Comparative Systems Service¶
The Comparative Systems Service combines together functionality from three different tools and data from the legacy PATRIC system: the Protein Family Sorter, Pathway Comparison Tool, and Subsystems Data. and also includes subsystems (1,2), a set of functional roles that together implement a specific biological process or structural complex and can also be generalized as pathways. Up to 500 genomes can be compared. All three tools use the two protein families, PATtyFams (3), that are assigned in the BV-BRC annotation process known as RASTtk (4). The global families, known as PGFams, can be used for cross genus comparisons. The local families, PLFams, are for intra-genus comparisons. Pathway maps are represented using KEGG (5).
Using the Comparative Systems Service¶
The Comparative Systems submenu option under the Services main menu (Genomics category) opens the Comparative Systems input form (shown below). Note: You must be logged into BV-BRC to use this service.
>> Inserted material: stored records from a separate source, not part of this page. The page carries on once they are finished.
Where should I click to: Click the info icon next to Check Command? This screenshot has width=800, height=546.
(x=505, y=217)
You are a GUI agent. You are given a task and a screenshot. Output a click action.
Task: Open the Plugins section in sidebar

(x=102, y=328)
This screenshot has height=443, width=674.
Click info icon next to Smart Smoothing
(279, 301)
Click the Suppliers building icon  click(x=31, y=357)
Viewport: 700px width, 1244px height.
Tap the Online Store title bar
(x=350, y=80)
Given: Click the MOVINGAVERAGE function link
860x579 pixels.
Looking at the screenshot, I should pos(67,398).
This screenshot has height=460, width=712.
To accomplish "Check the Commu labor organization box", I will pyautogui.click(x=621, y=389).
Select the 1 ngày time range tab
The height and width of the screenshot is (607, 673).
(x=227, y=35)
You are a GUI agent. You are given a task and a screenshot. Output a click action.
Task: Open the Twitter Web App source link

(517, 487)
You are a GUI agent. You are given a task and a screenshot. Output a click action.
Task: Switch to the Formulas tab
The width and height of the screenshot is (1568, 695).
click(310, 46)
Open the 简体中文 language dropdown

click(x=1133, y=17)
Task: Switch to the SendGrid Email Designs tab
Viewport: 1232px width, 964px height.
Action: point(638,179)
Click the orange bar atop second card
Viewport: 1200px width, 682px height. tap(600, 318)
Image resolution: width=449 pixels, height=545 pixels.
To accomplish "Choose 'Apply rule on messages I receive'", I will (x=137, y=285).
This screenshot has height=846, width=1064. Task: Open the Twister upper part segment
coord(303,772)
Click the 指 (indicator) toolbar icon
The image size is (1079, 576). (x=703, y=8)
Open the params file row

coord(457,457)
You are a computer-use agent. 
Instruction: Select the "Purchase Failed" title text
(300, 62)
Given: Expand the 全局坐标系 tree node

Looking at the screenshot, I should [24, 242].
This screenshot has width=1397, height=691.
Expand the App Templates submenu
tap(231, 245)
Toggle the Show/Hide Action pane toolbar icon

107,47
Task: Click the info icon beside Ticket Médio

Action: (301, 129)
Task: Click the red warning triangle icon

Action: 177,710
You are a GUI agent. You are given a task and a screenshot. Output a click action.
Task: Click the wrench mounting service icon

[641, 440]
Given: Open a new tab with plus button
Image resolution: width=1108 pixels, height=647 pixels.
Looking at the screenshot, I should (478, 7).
The service can accept selected genomes and genome groups. To include any genome (reference, representative, other public, or private genomes), click on the filter icon in the text box in the “Select Genome” box to narrow the selection and deselect the categories that are not of interest. Typing in the text box will display a list of matching genomes. Clicking on the genome name selects it, and clicking on the arrow icon in the top right of the box adds it to the “Selected Genomes” list. Multiple genomes can be added.
Select Genome Group¶
To include a genome group in the analysis, click on the down arrow in the text box in the “Select Genome Group” box. This will display a list of all the genome groups, with the most recently created appearing at the top of the list. Selecting a group and clicking on the arrow icon in the top right of the box adds it to the “Selected Genomes” list. Multiple genome groups can be added.
This box displays the list of all of the genomes and/or genome groups selected to be included in the analysis.
Output folder - The workspace folder where results will be placed.
Output name - A user-specified label. This name will appear in the workspace when the annotation job is complete.
The Comparative Systems Service generates several files that are deposited in the Private Workspace in the designated Output Folder. These include the following, where [output_name] is replaced with the Output Name entered on the input form:
[output_name]_pathways.tsv - Tab-separated-value (TSV) format file containing all the pathways and genes found across all the genomes in the selection.
[output_name]_proteinfams_tables.json - JSON-format file containing all of the protein families found across all the genomes in the selection.
[output_name]_subsystems.tsv - TSV-format file containing all of the subsystems found across all the genomes in the selection.
[output_name]_subsystems_tables.json. - JSON-format file containing all of the subsystems found across all the genomes in the selection.
The output from the Comparative Systems Service can be accessed and analyzed from three different BV-BRC tools: the Pathway Comparison Tool, Protein Family Sorter, and Subsystems Data. Each of these can be accessed by clicking the corresponding icon in the upper right corner of the results page.
Pathway Comparison Tool¶
Clicking the Pathways icon opens the The Pathway Comparison Tool, which allows researchers to identify a set of metabolic pathways based on taxonomy, EC number, pathway ID, pathway name and/or specific annotation type. Refer to the Pathway Comparison Tool Quick Reference Guide for details on how to use this tool.
Protein Family Sorter¶
Clicking the Families icon opens the the Protein Family Sorter, which allows users to select a set of genomes of interest and examine distribution of protein families across the genomes. Refer to the Protein Family Sorter Quick Reference Guide for details on how to use this tool.
Clicking the Subsystems icon opens the Subsystems Data page which includes a distribution pie chart that summarizes the functionality and genes across all genomes selected and additional information. Refer to the Subystems Data Quick Reference Guide for details on how to use these data.
Overbeek, R. et al. The subsystems approach to genome annotation and its use in the project to annotate 1000 genomes. Nucleic acids research 33, 5691-5702 (2005).
Overbeek, R. et al. The SEED and the Rapid Annotation of microbial genomes using Subsystems Technology (RAST). 42, D206-D214 (2013).
Davis, J. J. et al. PATtyFams: Protein families for the microbial genomes in the PATRIC database. 7, 118 (2016).
Brettin, T. et al. RASTtk: a modular and extensible implementation of the RAST algorithm for building custom annotation pipelines and annotating batches of genomes. Scientific reports 5, 8365 (2015).
Kanehisa, M., Furumichi, M., Sato, Y., Kawashima, M. & Ishiguro-Watanabe, M. KEGG for taxonomy-based analysis of pathways and genomes. Nucleic Acids Research (2022).